La recherche scientifique se disperse, certains domaines de recherche (politique, par exemple) échappent à l'emprise religieuse.

La thématique chevaleresque recule. Par contre la poésie courtoise garde sa vigueur avec notamment les œuvres poétiques de Christine de Pisan, Charles d'Orléans.

Le théâtre est très actif : passions et mystères (Arnoul Gréban et Jean Michel, Le Mystère de la Passion , mais aussi textes allégoriques (moralités) ou comiques (soties et farces) La Farce de Maître Pathelin.

Farce : à l'origine, pièce comique introduite (comme la farce à l'intérieur d'un mets) entre les différents épisodes des mystères.

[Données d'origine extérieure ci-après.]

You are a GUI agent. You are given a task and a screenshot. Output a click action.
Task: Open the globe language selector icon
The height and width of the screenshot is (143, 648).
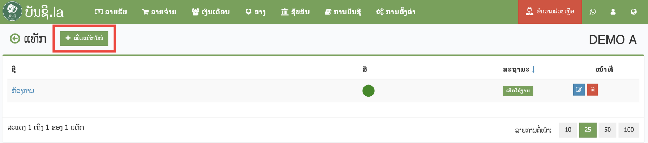pos(634,12)
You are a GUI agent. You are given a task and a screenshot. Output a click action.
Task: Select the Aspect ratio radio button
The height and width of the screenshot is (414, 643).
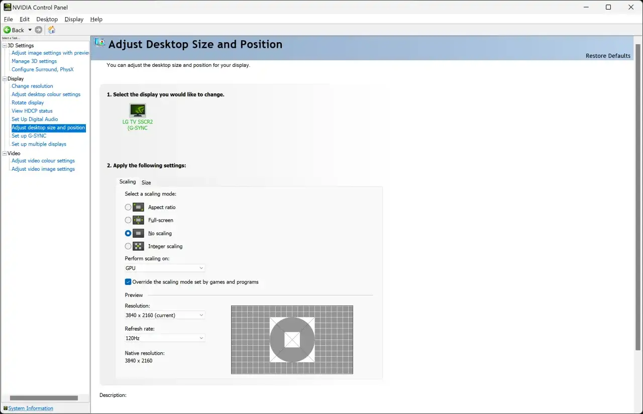pyautogui.click(x=128, y=207)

POTELET

En histoire Froissart apporte une réflexion sur l'organisation politique.

Genèse de l'Humanisme (1450-1540)

L'Europe retrouve son dynamisme et la découverte des nouveaux mondes (Afrique, Inde, Amérique) contribue à l'enrichir. La mobilité retrouvée des hommes permet l'influence italienne et la diffusion des valeurs de l'Humanisme, à savoir :

  • le retour aux textes antiques grecs et latins, en entier et dans la langue originale;
  • la vulgarisation de la philosophie néo-platonicienne;
  • l'exaltation des capacités de l'Homme considéré comme un résumé du monde et apte à le dominer, aussi bien qu'à comprendre Dieu par sa création.

Le désir de rénover la religion s'appuie sur ce cadre philosophique : Luther, Calvin, Erasme. Vers 1540, l'imprimerie assure aux œuvres une diffusion plus étendue (Gutenberg, Plantin Moretus). En 1530, est créé le Collège de France.

Toutes les sciences bénéficient de ce renouveau : archéologie, magie, astronomie, médecine et surtout droit et histoire : Commynes (inventeur de notions comme civilisation, évolution, structure politique).

En poésie : François Villon.(Ballade des pendus )

Vers 1500, apparaissent les indices d'une évolution :

  • la fiction narrative se répand (premières nouvelles imitées de l'italien);
  • la poésie en latin subsiste et imite les Anciens considérés comme des modèles parfaits;
  • après la vogue d'une langue très technique, pleine de jeux formels (Grands Rhétoriqueurs), une tendance au retour au naturel se fait jour en poésie avec Clément Marot qui reste toutefois marqué par ce style savant.